(SOURCE DOCUMENT)
Best Outfitter I ever Guided for operated in your homeland. B&W Guide Service, out of Sawpit Colorado.
We could hit an easy 50% Hunter success rate from our base camp and the Mount Wilson Wilderness area..

I love that area as well, but it is a lot more of a drive from the Golden area.


----------



## Rudedog

Must be great to live out west. Sure looks it.


----------



## ShoerFast

TheGenius said:


> I've never been much to hunt. Deer season is always right during harvest so I'm always working. We finally got some good help around here, enough that I can take a day or two off.
> 
> I think I'm going to try deer hunting this year.
> 
> I'm going to start putting my name in our states lotto to get points to go bear hunting too.



Deer I know, maybe 10% about how to be successful?

Whitetail have some of the best noses in the animal kingdom!

It is said they can smell what you had for breakfast, before you get out of your truck to hunt them.

(TASK REQUIREMENTS)
Reproduce the hunting forum thread word for word, starting at "## ShoerFast" and going up to and including "bear hunting too.".

(INFORMATION SHOWN)
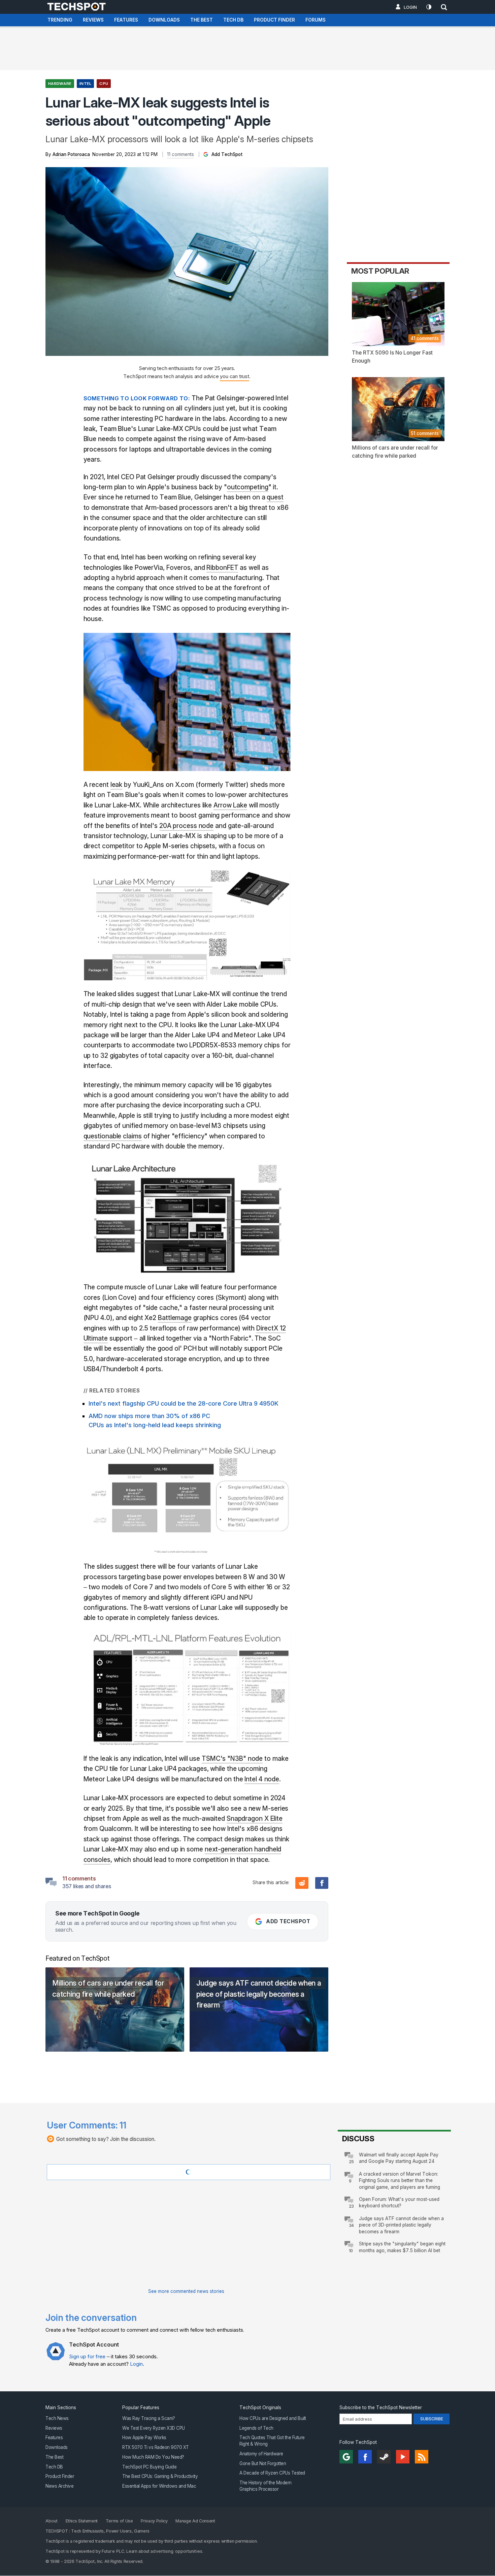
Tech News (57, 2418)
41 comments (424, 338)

(TASK OUTPUT)
## ShoerFast

TheGenius said:


> I've never been much to hunt. Deer season is always right during harvest so I'm always working. We finally got some good help around here, enough that I can take a day or two off.
> 
> I think I'm going to try deer hunting this year.
> 
> I'm going to start putting my name in our states lotto to get points to go bear hunting too.